At times enviable, at other times exasperating, Imo’s lifelong refusal to work was certainly remarkable. He knew that he was, to all intents and purposes, a fully rounded entertainer and discovered quite early on that people would give him food, money and houses in exchange for a good seat at the show. A diligent groupie, he cleaved energetically to the rock stars that passed through the Cambridge and London scene and was rewarded, by a member of the Pink Floyd, not only with two thousand pounds worth of glistening new teeth but a friendship that lasted throughout that generous musician’s first marriage and on to his divorce. Once the sundered couple had taken up their separate residences, Imo moved into the ex-wife’s Sussex mansion where he was given the lavishly converted stables to use as an apartment. A few months later the representatives of a mystery benefactor told him, out of the blue, that a trust had been set up for him to access when he was fifty. It contained a great sum of money and would preserve his indolence in perpetuity.

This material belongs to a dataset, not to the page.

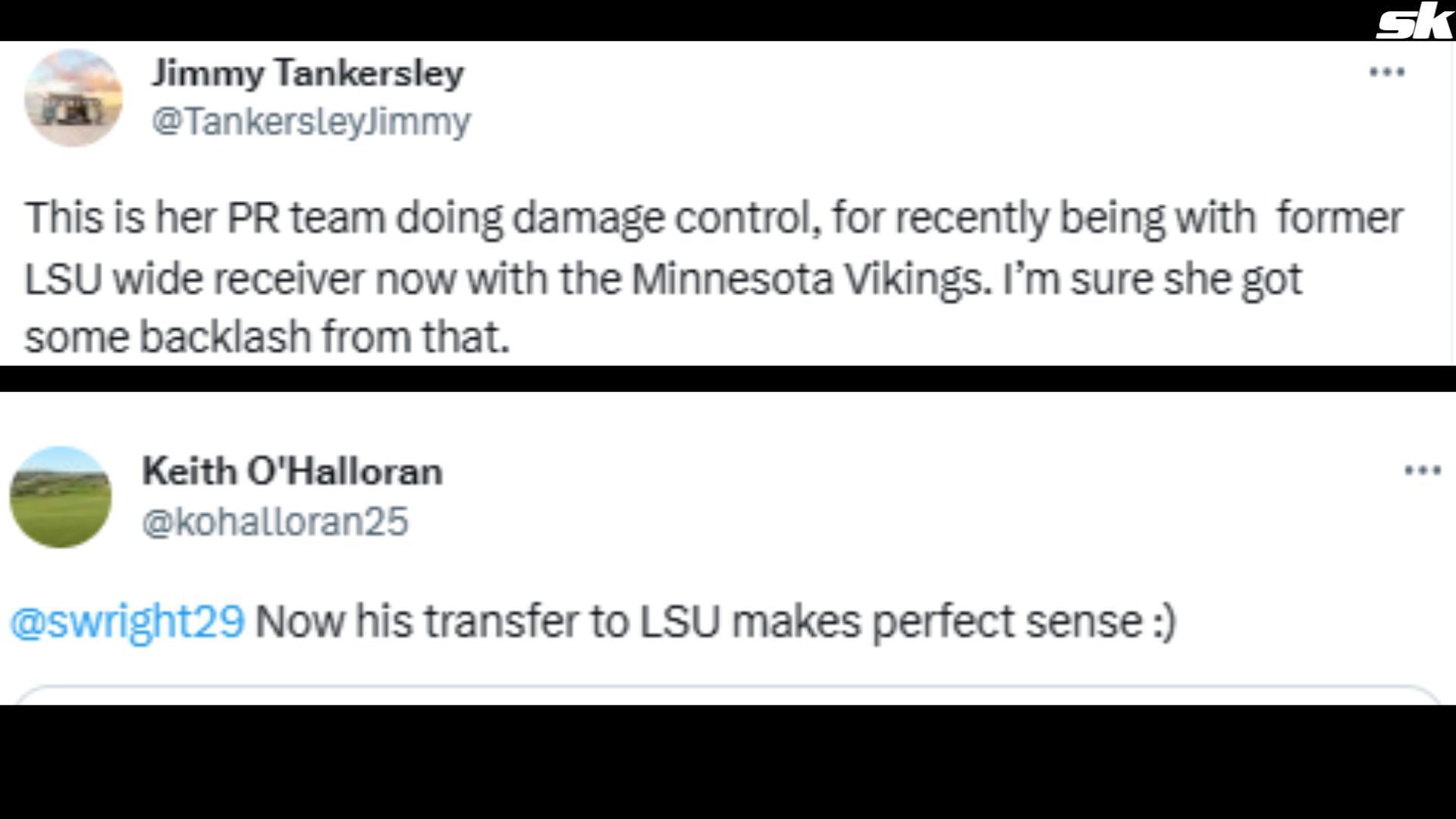Image resolution: width=1456 pixels, height=819 pixels.
Task: Follow the @swright29 mention link
Action: [x=127, y=622]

Imo never got the money. It was probably a dream. The rock star’s wife threw him out because he wouldn’t do any light cleaning. He became addicted to temazepam and got a special invalid card from Social Security, excusing him from having to seek employment. In his mid 50s now, he lives alone in a flat in Hove. Recently, a journalist adding himself to the steadily growing band of those who write books about Syd Barrett/The Pink Floyd told me that Imo was ‘alive and well’.
I had been brought up to believe that common people were of no great use. Imo was very common and brought with him a demented and profound lack of civility. This didn’t mean he was particularly rude, it meant he had escaped domestication in some areas that my own upbringing had successfully relieved of substance. As Simon Parker-Rhodes had shown a ten year old boy the limited value of timidity, so Imo showed me what it might mean to live ideas rather than think them.